Myotonic dystrophy is characterized by considerable variability in signs and symptoms that involve multiple body systems. In addition to variations resulting from repeat length and tissue-specific somatic repeat expansions, we know that gender can influence disease phenotype. Yet, there is a general lack of understanding of factors underlying heterogeneity of the DM phenotype. This warrants further studies of genetic factors, including the potential for additional disease genes and genetic modifiers.
Dr. Simone Rost and his colleagues at the University of Würzburg have explored the potential involvement of genetic variants in determination of DM-like phenotypes and recently published their results in the European Journal of Human Genetics. The team started with a cohort of 5,280 patients with a primary clinical diagnosis of DM evaluated in the Würzburg molecular genetics lab over a 10-year period. Of the cohort, 38% had repeat expansions in DMPK or CNBP, while a relatively small portion of the cohort (< 0.5%) was found to have mutations in genes associated with other types of muscular dystrophy (e.g., FSHD1, LMNA, PABPN1).
A subset of the patients lacking the traditional DM1 and DM2 repeat expansions, but with DM symptomology verified by neurological exam, underwent further genetic analyses. No additional pathologic variants were identified in DMPK, CNBP, or CUGBP; patients were also free of mutations in 27 other muscle disease genes. The study identified three unrelated patients with potentially pathogenic variants in MBNL1.
Mice with mutations in Mbnl1 appear to phenocopy mice containing large DMPK repeat expansions, consistent with the known role of Mbnl1 in the pathogenesis of DM. To evaluate potential splicing changes due to the MBNL1 variants, the Würzburg team performed splicing assays for six genes that are mis-spliced in DM1, using peripheral blood leukocytes from the three patients. The authors failed to identify splicing alterations, but acknowledge the potential tissue specificity of DM mis-splicing.

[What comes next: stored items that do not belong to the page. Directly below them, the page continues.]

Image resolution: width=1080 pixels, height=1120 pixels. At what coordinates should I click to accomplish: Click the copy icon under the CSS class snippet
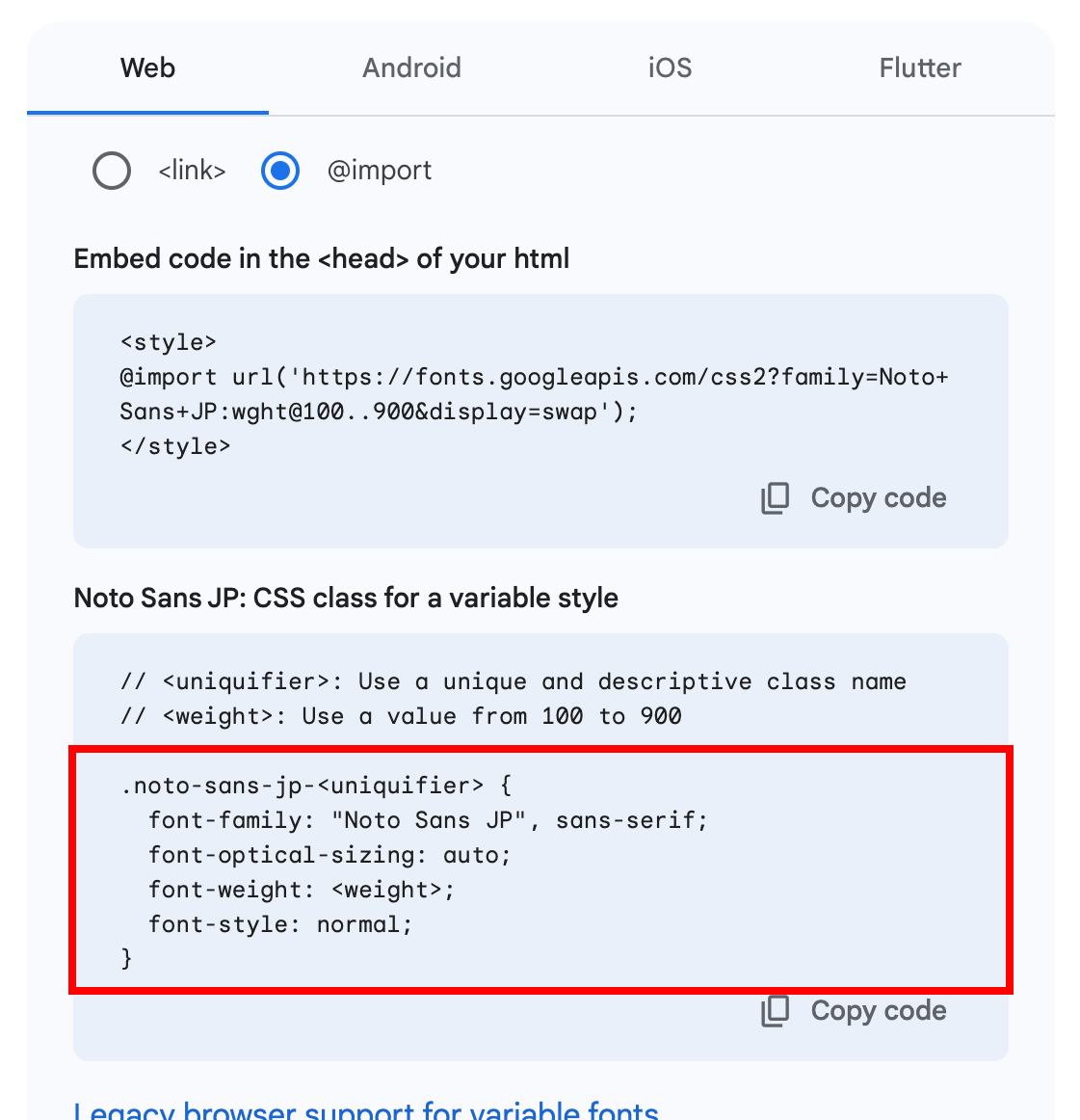pos(776,1011)
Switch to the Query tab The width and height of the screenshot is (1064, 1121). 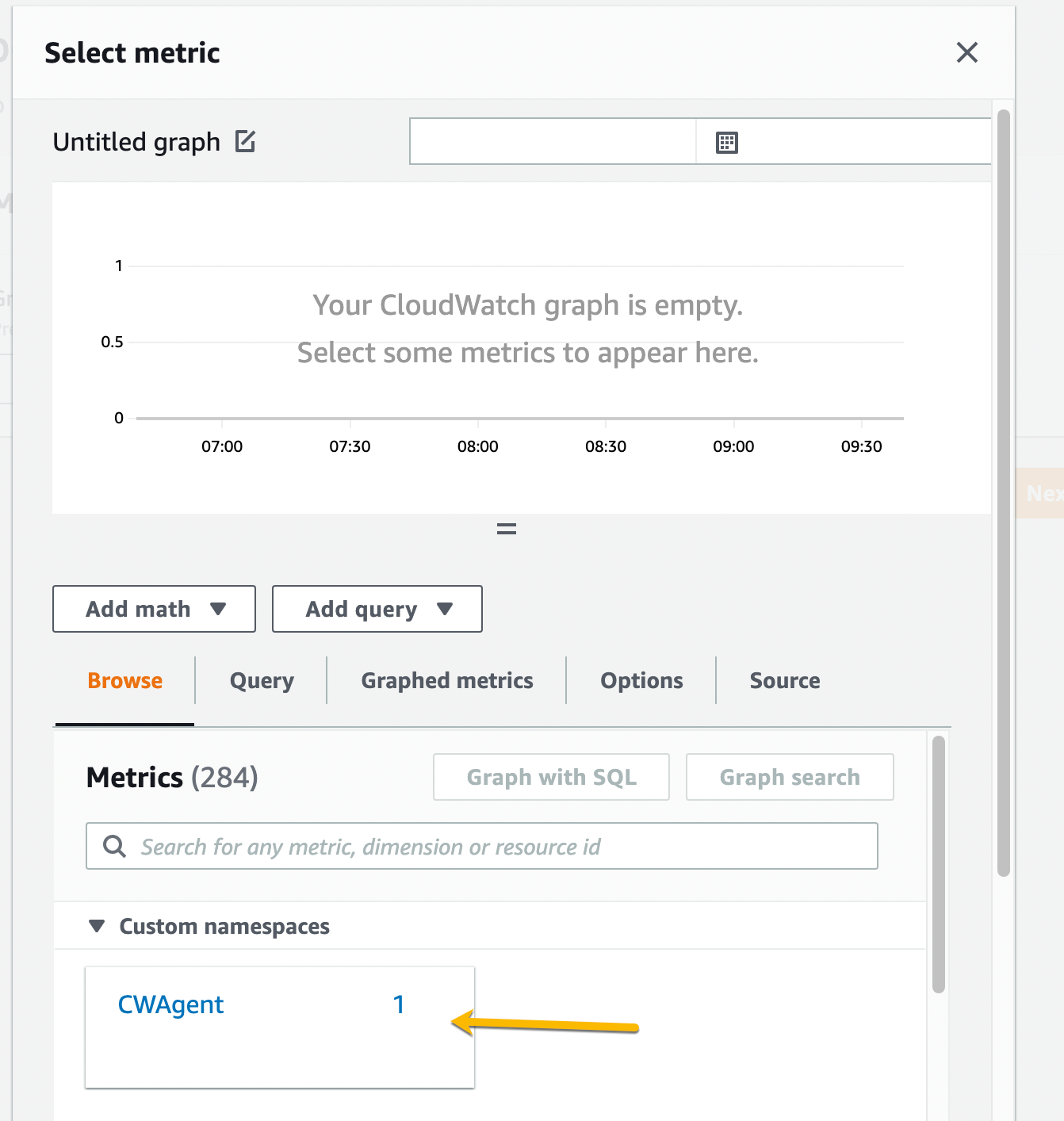261,680
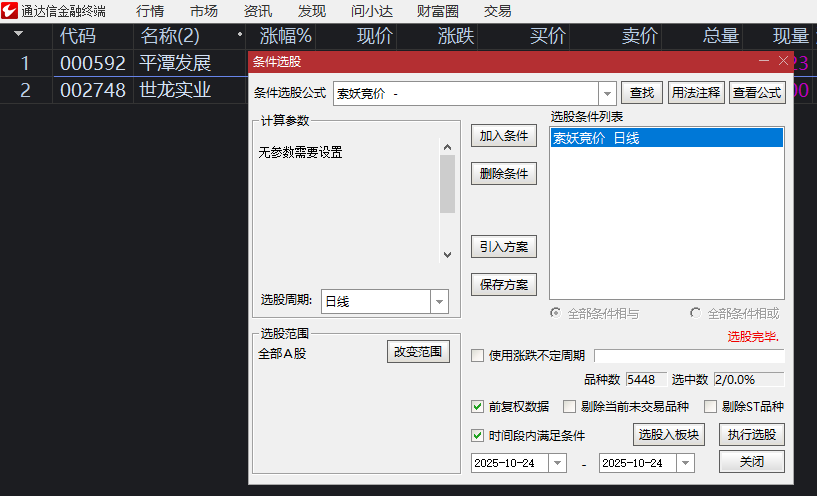The image size is (817, 496).
Task: Toggle the 前复权数据 checkbox
Action: 478,407
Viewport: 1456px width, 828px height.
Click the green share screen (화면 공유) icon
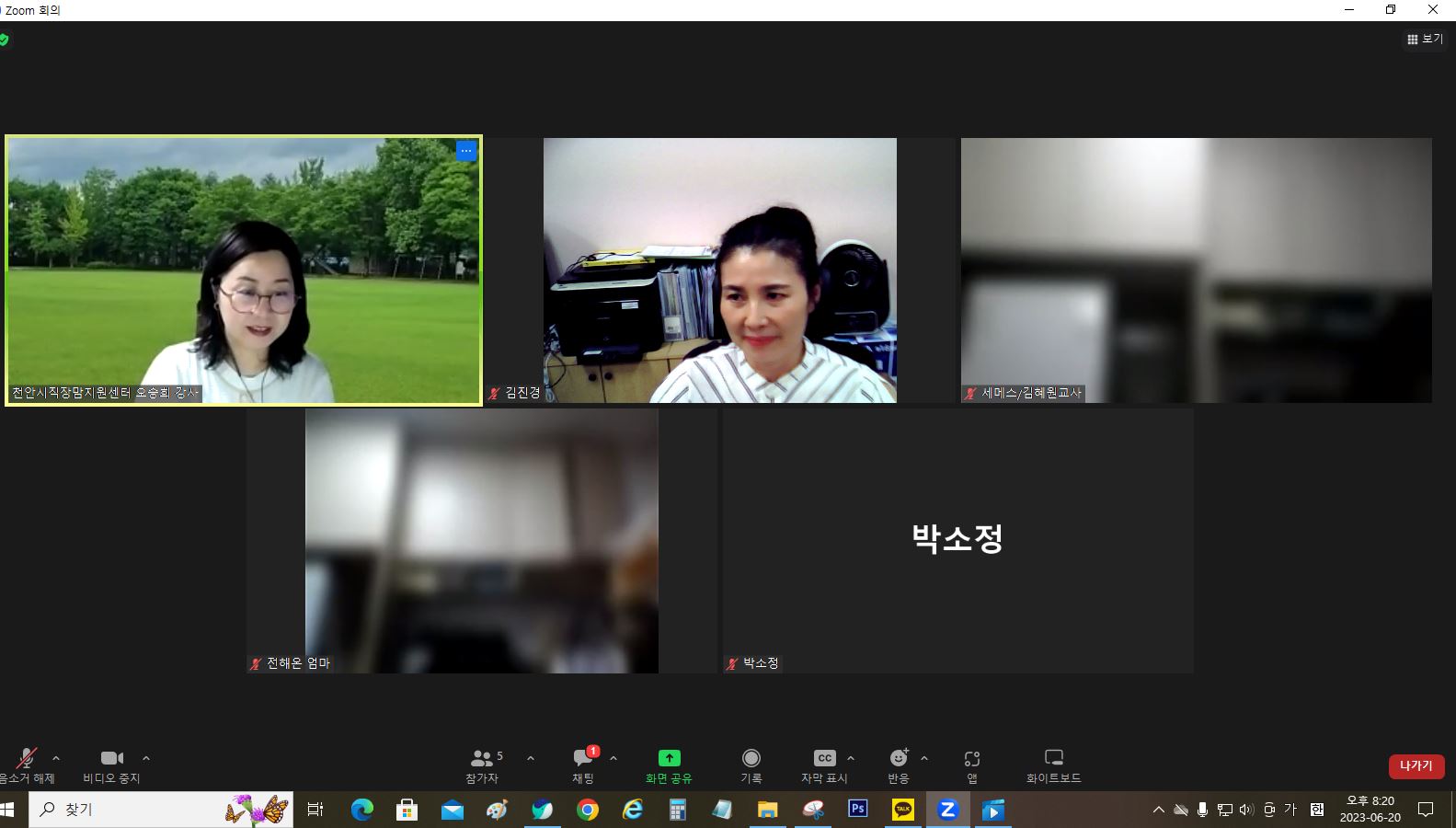(669, 758)

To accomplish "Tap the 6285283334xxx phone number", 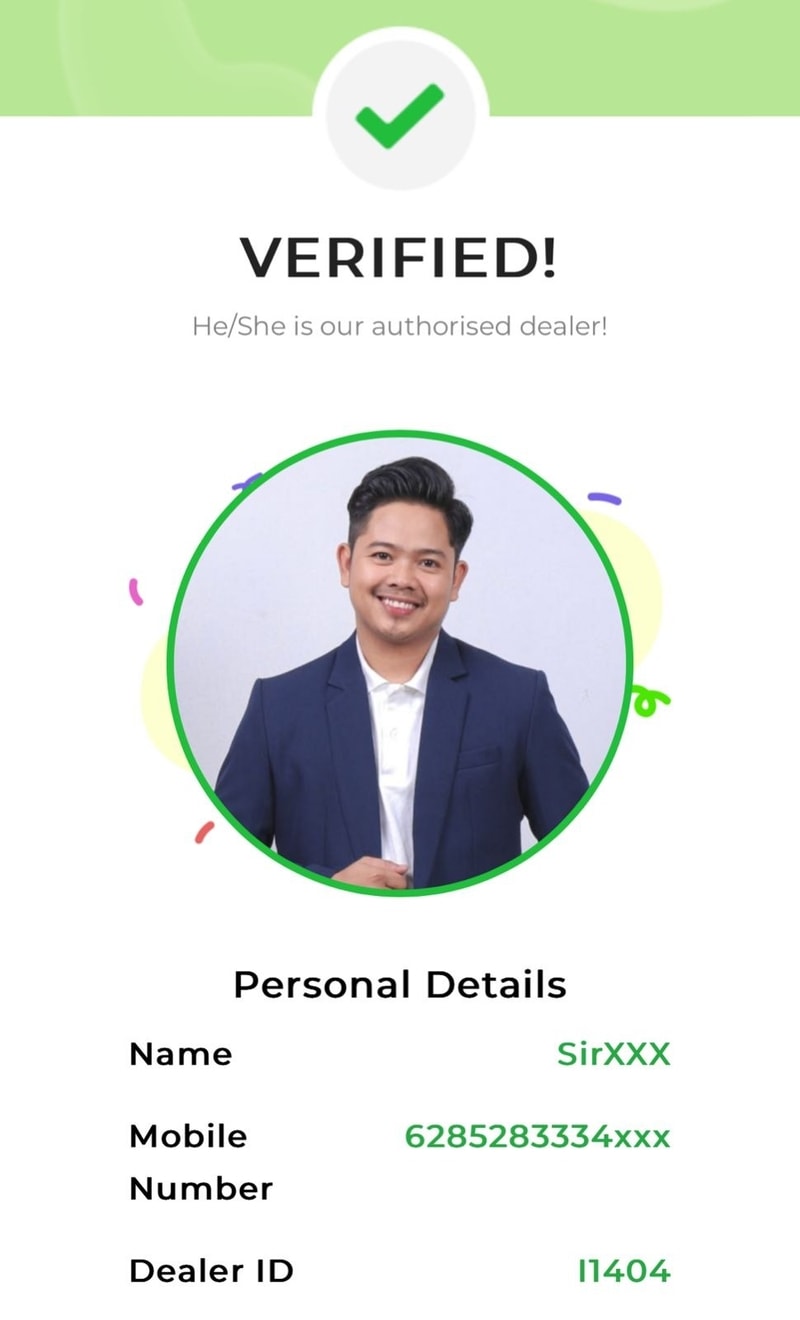I will (x=537, y=1137).
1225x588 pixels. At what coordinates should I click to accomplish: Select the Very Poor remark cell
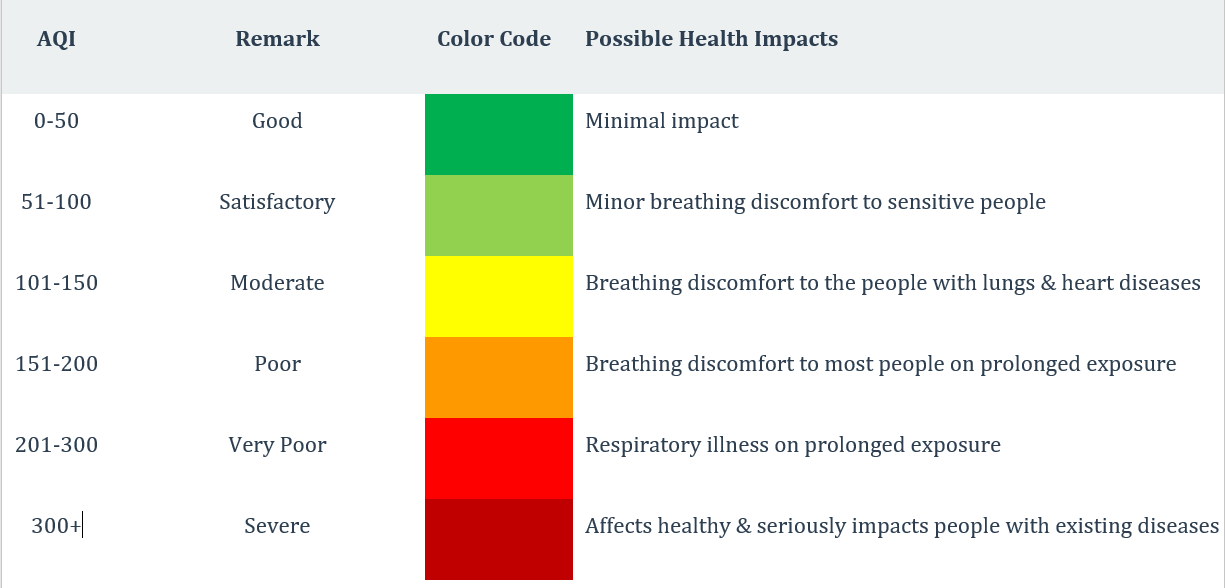[277, 445]
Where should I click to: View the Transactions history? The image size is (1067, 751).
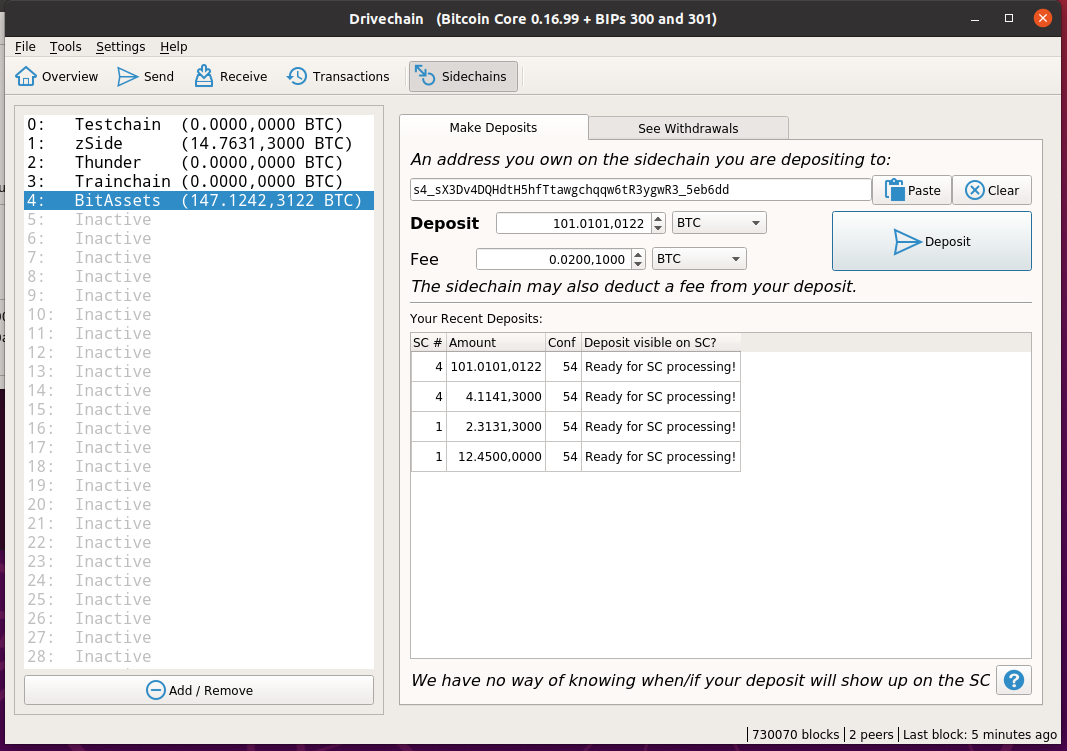point(339,76)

Taken together, Dr. Rost and colleagues have linked MBNL1 variants to a DM phenotype. However, despite careful analysis of thousands of patients with DM-like symptoms, only a small number of MBNL1 variants were identified. These findings suggest that MBNL1 mutations may not be more than a minority contributor to DM, and thus other potential gene variants or modifiers should be prioritized for population studies.
Reference:
Identification of variants in MBNL1 in patients with a myotonic dystrophy-like phenotype.
Larsen M, Kress W, Schoser B, Hehr U, Müller CR, Rost S.
Eur J Hum Genet. 2016 May 25. doi: 10.1038/ejhg.2016.41.